- _Aim_: Put every line of the records below into a JSON list of strings, one string per line, with blank lines left out. Leave the pictures out of the answer.
** START Input rows **
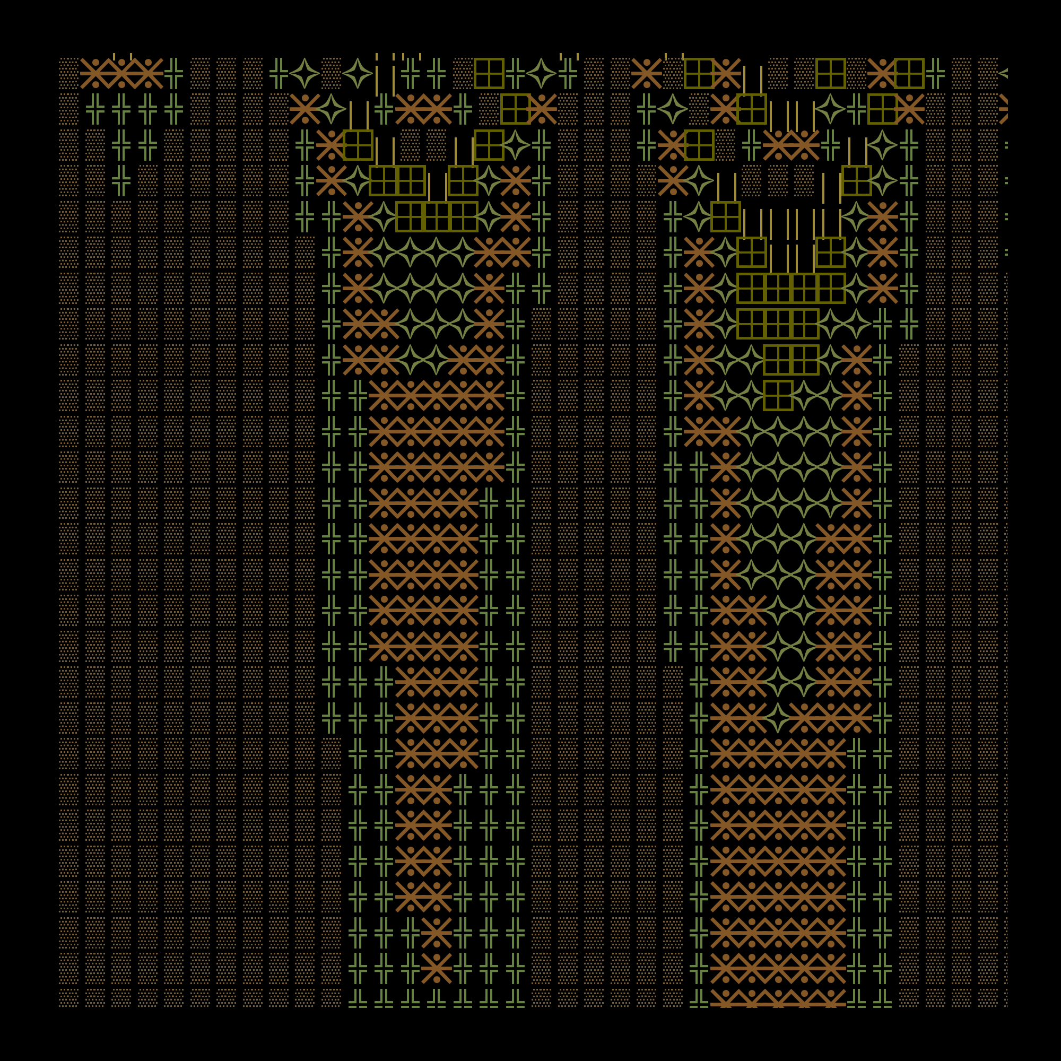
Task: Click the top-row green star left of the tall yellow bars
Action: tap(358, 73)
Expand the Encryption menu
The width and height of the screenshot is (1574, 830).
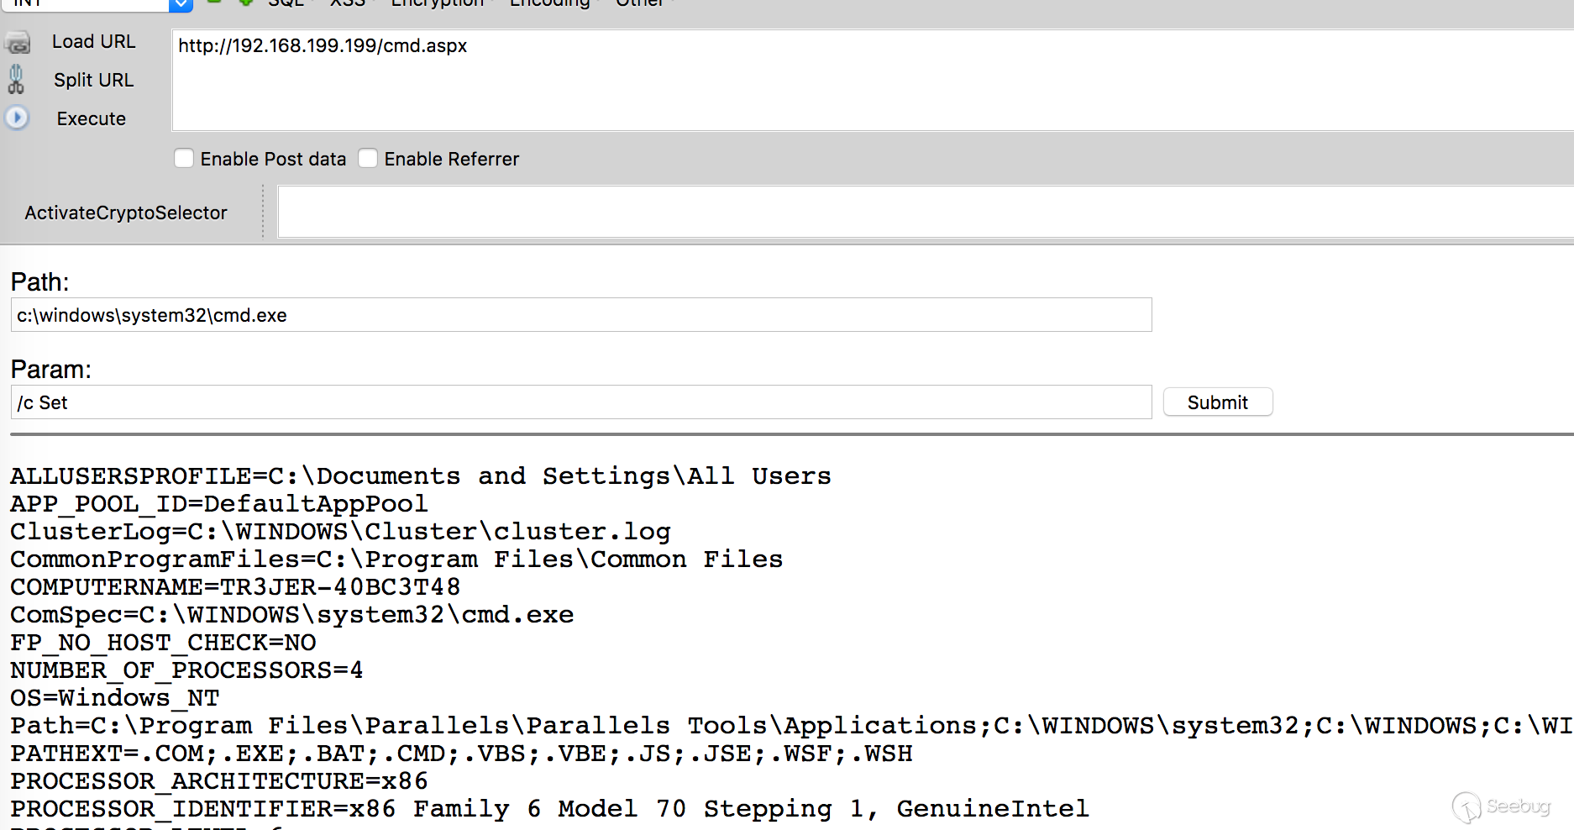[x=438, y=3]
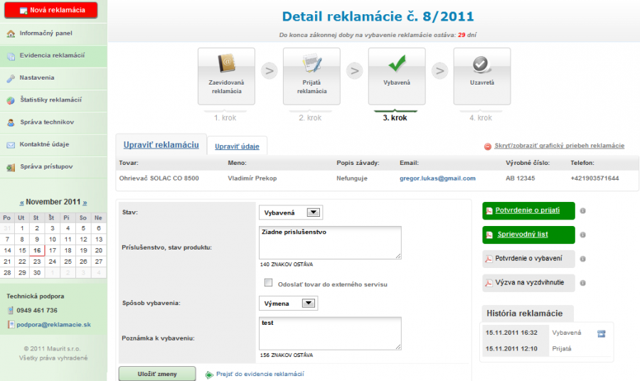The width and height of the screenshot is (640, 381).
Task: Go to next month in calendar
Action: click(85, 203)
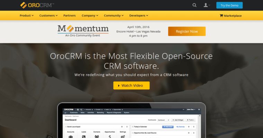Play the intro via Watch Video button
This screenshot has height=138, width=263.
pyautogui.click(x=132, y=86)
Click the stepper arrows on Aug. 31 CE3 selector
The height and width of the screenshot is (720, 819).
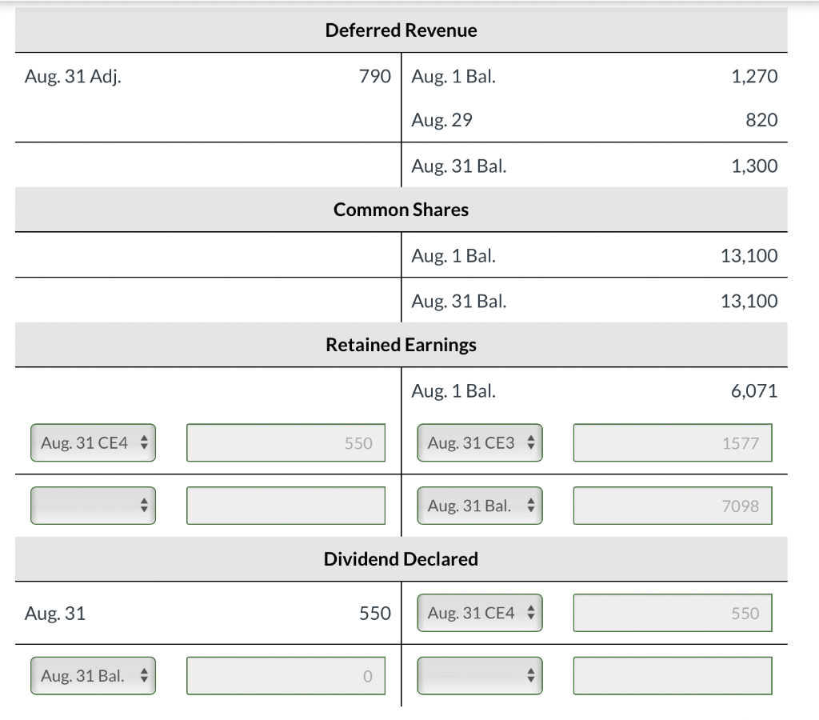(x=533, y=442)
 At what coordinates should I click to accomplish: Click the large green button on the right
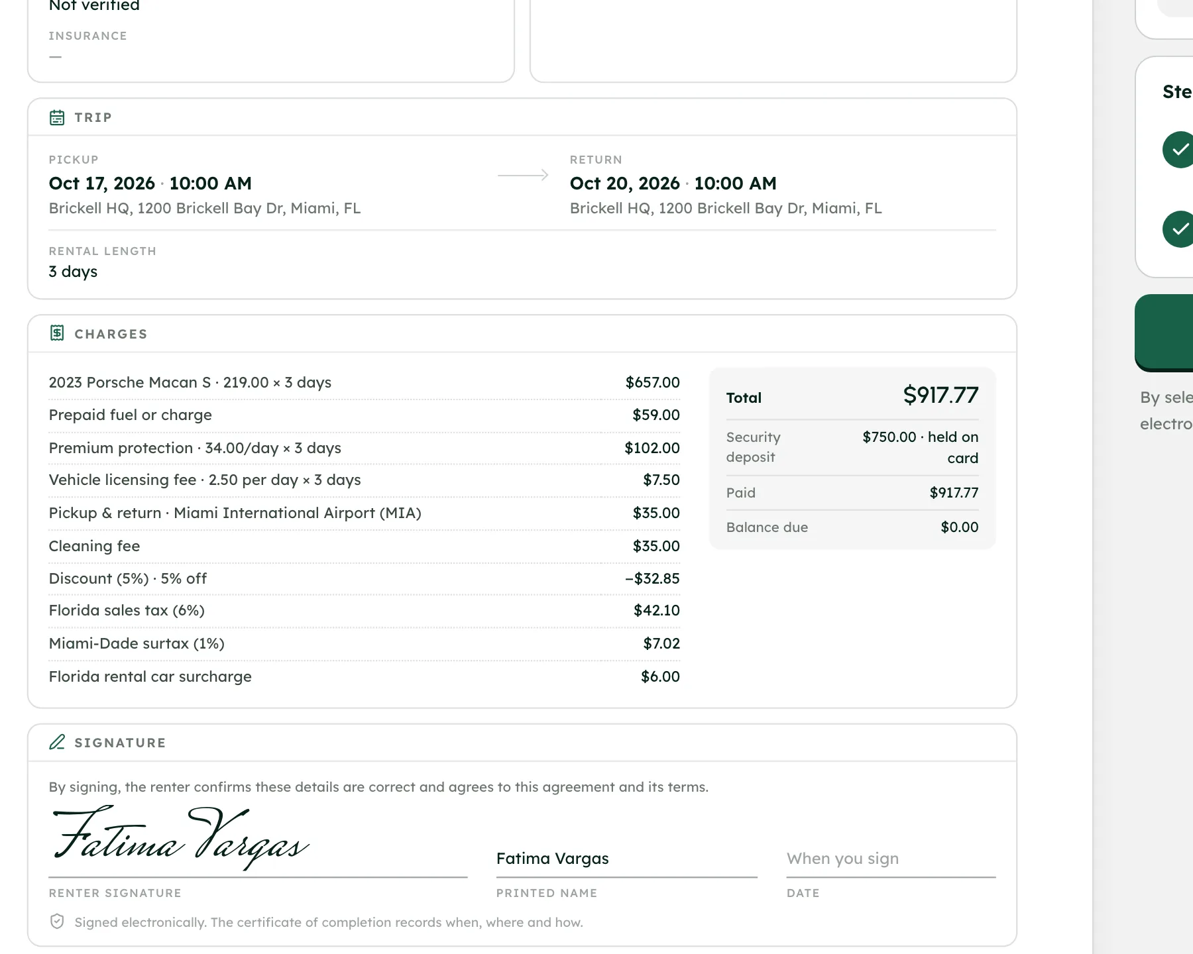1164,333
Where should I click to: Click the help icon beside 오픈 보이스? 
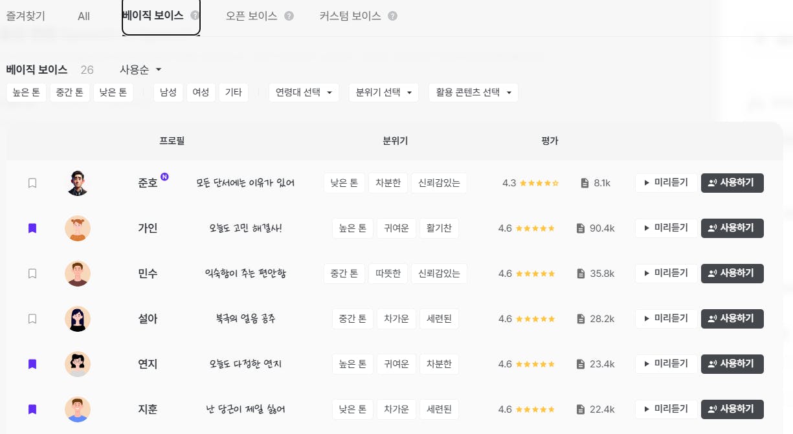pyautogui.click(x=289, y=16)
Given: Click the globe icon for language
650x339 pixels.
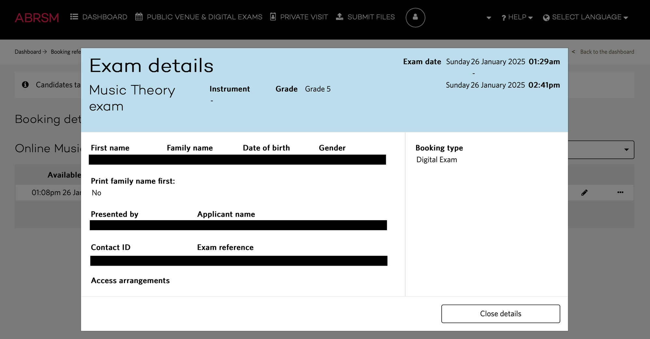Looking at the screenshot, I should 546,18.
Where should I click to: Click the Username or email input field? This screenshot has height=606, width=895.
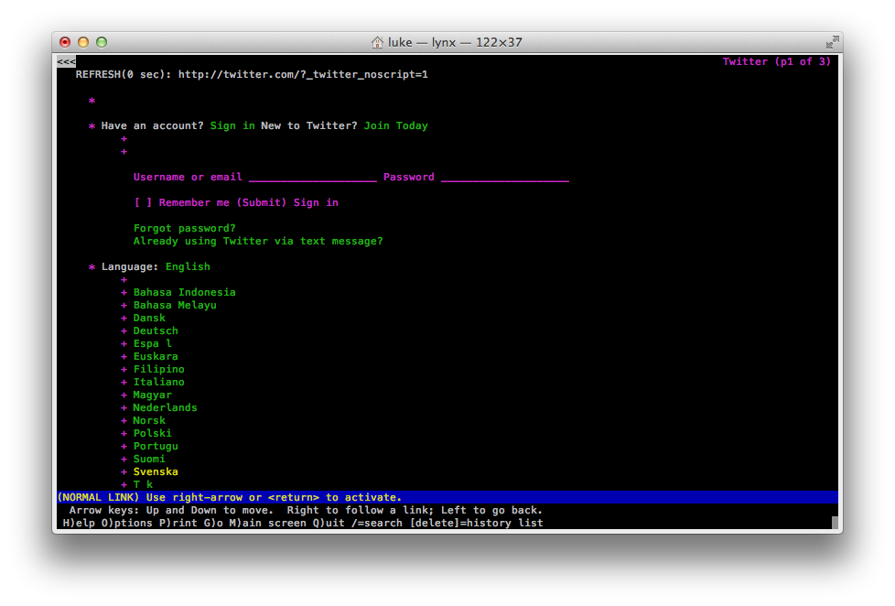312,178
** END Input rows **
- _Answer to this problem_:
[
  "Task: Click the top-row green star left of the tall yellow bars",
  "Action: tap(358, 73)",
  "Expand the Encryption menu",
  "The width and height of the screenshot is (1574, 830).",
  "[x=438, y=3]",
  "The width and height of the screenshot is (640, 381).",
  "Task: Go to next month in calendar",
  "Action: click(85, 203)",
  "Play the intro via Watch Video button",
  "This screenshot has height=138, width=263.",
  "pyautogui.click(x=132, y=86)",
  "Click the stepper arrows on Aug. 31 CE3 selector",
  "The height and width of the screenshot is (720, 819).",
  "(x=533, y=442)",
  " At what coordinates should I click to accomplish: Click the large green button on the right",
  "1164,333",
  "Where should I click to: Click the help icon beside 오픈 보이스? ",
  "pyautogui.click(x=289, y=16)",
  "Given: Click the globe icon for language",
  "650x339 pixels.",
  "Looking at the screenshot, I should 546,18.",
  "Where should I click to: Click the Username or email input field? This screenshot has height=606, width=895.",
  "312,178"
]